■ **WHAT NEEDS TO BE DONE**:
Transcribe only the lines from the one containing "Image resolution: width=1250" through the final line of the entries below, exactly, and exclude the pictures.

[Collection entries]
_____

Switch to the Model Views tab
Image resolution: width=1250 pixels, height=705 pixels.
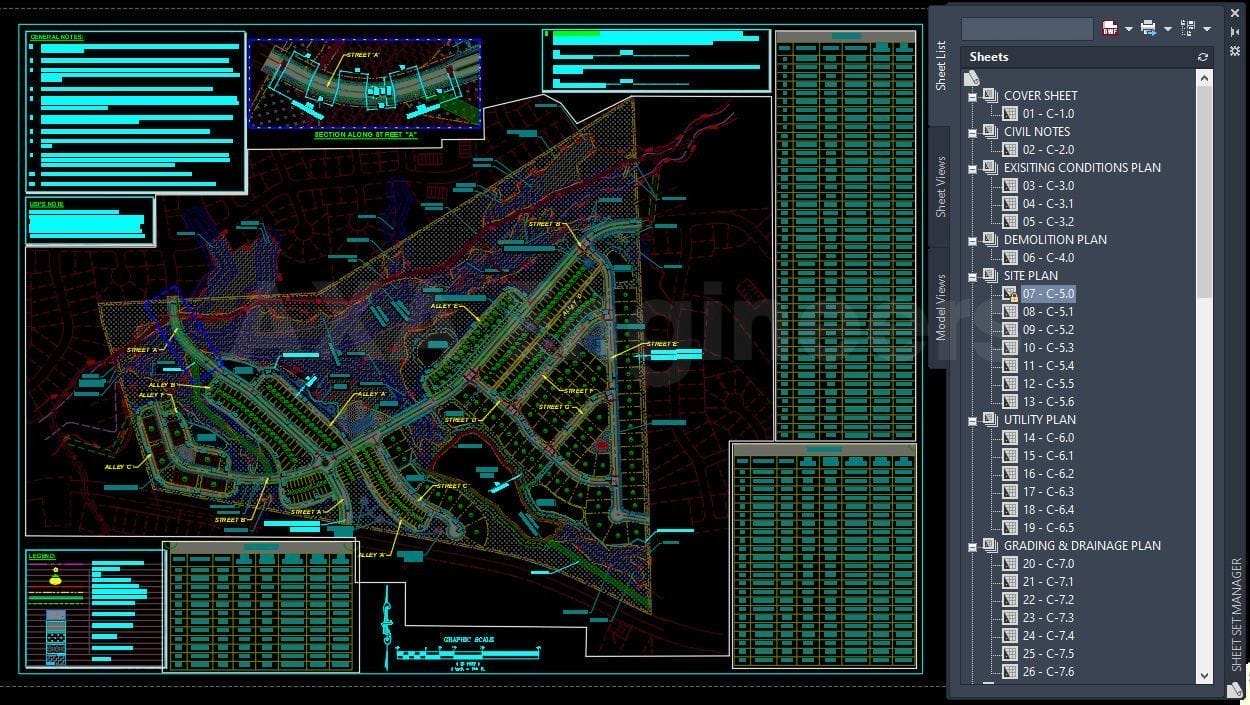pyautogui.click(x=940, y=307)
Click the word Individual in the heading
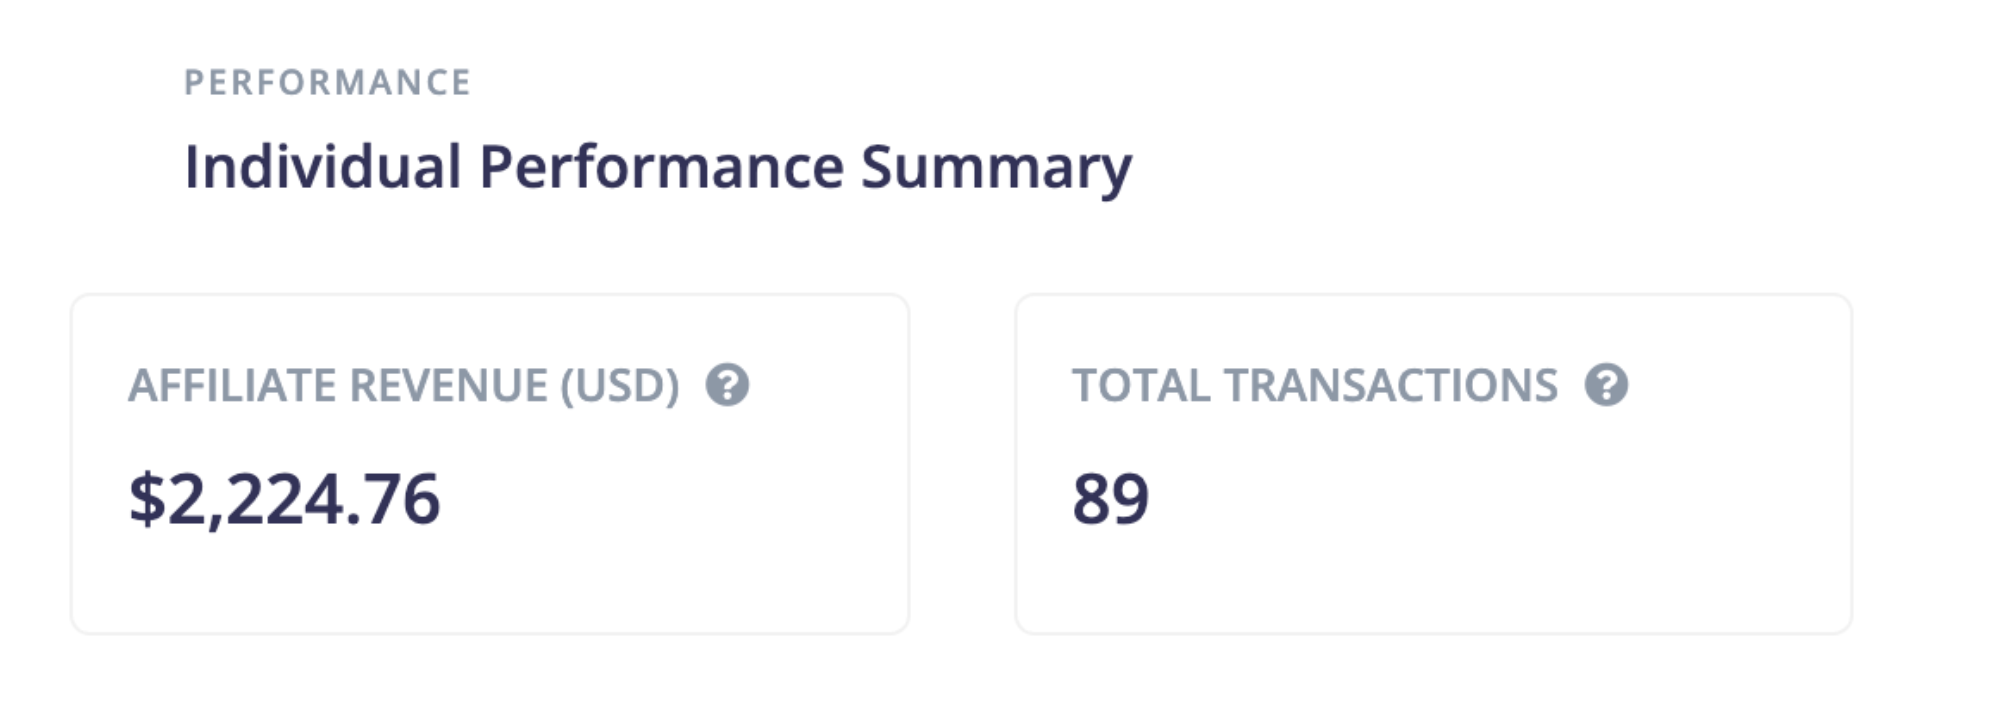The width and height of the screenshot is (1994, 726). point(322,167)
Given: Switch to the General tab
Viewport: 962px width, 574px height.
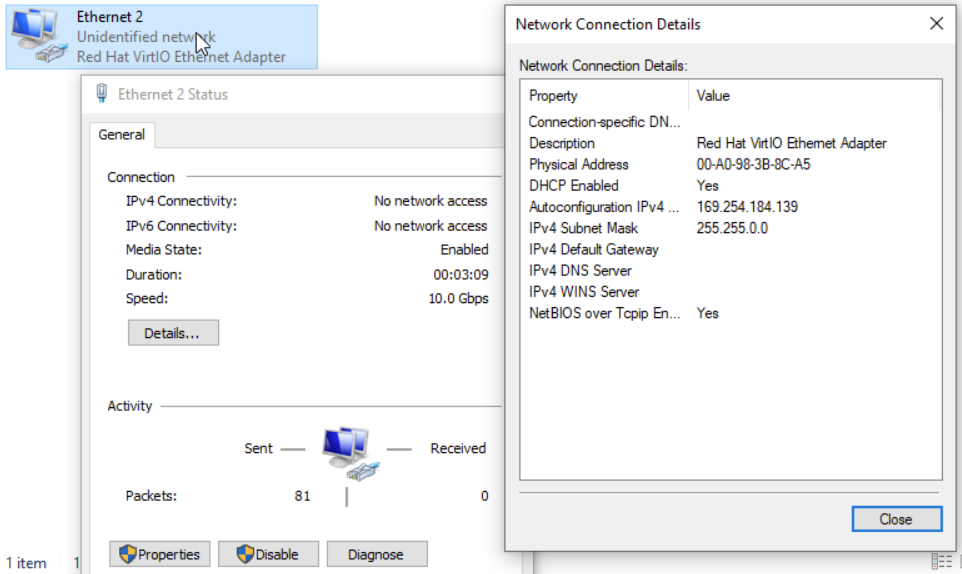Looking at the screenshot, I should [x=122, y=135].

_____

■ **ANSWER SPACE**:
Image resolution: width=1250 pixels, height=705 pixels.
pyautogui.click(x=940, y=307)
Click the word Individual in the heading
The width and height of the screenshot is (1994, 726). point(322,167)
Given: Switch to the General tab
Viewport: 962px width, 574px height.
Looking at the screenshot, I should [x=122, y=135].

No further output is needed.